L’innovazione a livello nazionale si posiziona come “Moderate Innovator”, con un punteggio complessivo del 93% rispetto alla media Ue. Lo si evince dall’analisi effettuata dal Regional Innovation Scoreboard 2025.
l Nord-Est si conferma come l’area di maggiore eccellenza e traino per l’innovazione in Italia, con diverse regioni che superano o eguagliano la media dell’Unione Europea in termini di performance. I dati analizzati evidenziano una crescita robusta nel quinquennio, seppur con peculiarità e criticità specifiche per ogni territorio. L’analisi effettuata vede tre regioni del Nord-Est che si collocano nella categoria degli “Strong Innovators” (forti innovatori), superando in modo significativo la performance media UE.
Il Friuli Venezia Giulia è classificato come “Strong Innovators”, con una performance che eguaglia la media UE 100,5%. I suoi punti di forza includono la ricerca scientifica internazionale e la spesa per l’innovazione e per ricerca e sviluppo, con finanziamenti importanti fatti dalla Regione Friuli Venezia Giulia a supporto delle imprese presenti sul territorio.
La Provincia Autonoma di Trento si posiziona tra le prime per performance di innovazione. Con un punteggio del 106,1% rispetto alla media UE e una crescita notevole del 17,9%. In particolare Trento eccelle grazie a un sistema della ricerca attrattivo, con un picco nelle co-pubblicazioni scientifiche internazionali.
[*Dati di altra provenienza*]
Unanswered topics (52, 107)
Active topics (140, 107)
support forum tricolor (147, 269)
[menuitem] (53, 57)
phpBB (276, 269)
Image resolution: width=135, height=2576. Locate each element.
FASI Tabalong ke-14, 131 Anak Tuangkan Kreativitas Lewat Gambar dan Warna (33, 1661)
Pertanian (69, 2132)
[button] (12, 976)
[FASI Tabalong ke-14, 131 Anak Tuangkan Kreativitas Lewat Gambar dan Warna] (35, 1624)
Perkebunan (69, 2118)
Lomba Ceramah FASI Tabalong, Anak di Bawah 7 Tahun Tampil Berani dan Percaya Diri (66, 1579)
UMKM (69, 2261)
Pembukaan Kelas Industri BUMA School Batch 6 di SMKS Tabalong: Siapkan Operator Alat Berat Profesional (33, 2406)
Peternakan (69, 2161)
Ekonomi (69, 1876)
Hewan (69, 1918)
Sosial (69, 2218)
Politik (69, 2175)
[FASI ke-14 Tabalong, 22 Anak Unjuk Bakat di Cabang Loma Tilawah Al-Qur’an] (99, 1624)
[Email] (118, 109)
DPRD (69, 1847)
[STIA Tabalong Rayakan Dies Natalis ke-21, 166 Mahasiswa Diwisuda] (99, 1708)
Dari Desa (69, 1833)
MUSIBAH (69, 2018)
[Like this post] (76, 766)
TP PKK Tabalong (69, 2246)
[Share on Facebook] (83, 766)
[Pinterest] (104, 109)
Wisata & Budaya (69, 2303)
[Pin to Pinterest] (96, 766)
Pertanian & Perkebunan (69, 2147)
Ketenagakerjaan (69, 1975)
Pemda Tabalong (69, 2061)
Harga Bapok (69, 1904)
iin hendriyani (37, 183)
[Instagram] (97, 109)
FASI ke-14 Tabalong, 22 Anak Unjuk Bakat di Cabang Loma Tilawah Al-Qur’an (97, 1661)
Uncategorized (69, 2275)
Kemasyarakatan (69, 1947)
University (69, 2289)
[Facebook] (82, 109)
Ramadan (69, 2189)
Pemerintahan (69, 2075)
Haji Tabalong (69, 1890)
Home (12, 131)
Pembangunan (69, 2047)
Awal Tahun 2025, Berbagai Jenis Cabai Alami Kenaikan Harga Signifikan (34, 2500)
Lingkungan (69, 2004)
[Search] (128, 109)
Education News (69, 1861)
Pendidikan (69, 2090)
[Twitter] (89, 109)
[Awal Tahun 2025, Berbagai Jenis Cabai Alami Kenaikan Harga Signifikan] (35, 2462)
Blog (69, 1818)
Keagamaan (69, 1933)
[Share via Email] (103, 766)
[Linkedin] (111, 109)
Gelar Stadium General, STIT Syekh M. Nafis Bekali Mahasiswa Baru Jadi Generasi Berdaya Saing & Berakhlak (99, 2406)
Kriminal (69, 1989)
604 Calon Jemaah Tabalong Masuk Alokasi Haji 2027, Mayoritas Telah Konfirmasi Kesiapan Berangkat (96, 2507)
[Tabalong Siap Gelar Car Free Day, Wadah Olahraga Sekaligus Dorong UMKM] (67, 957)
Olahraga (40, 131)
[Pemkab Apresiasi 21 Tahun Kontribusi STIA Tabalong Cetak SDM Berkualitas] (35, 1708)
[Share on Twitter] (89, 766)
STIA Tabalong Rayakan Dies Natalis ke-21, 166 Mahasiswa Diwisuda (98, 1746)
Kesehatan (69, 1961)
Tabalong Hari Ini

L’Emilia-Romagna, con un punteggio del 102,5% e una crescita del 14,4%, premia il territorio che si distingue per due punti di forza a livello europeo, le applicazioni di design e gli investimenti in ricerca e sviluppo.
Mentre il Nord-Est italiano conferma la sua leadership, in particolare nel settore della ricerca collaborativa e negli investimenti in design, emerge una criticità diffusa su tutto il territorio italiano legata alle competenze digitali avanzate, con un deficit di specialisti ICT, un fattore che richiederà attenzione nelle future strategie di sviluppo regionale.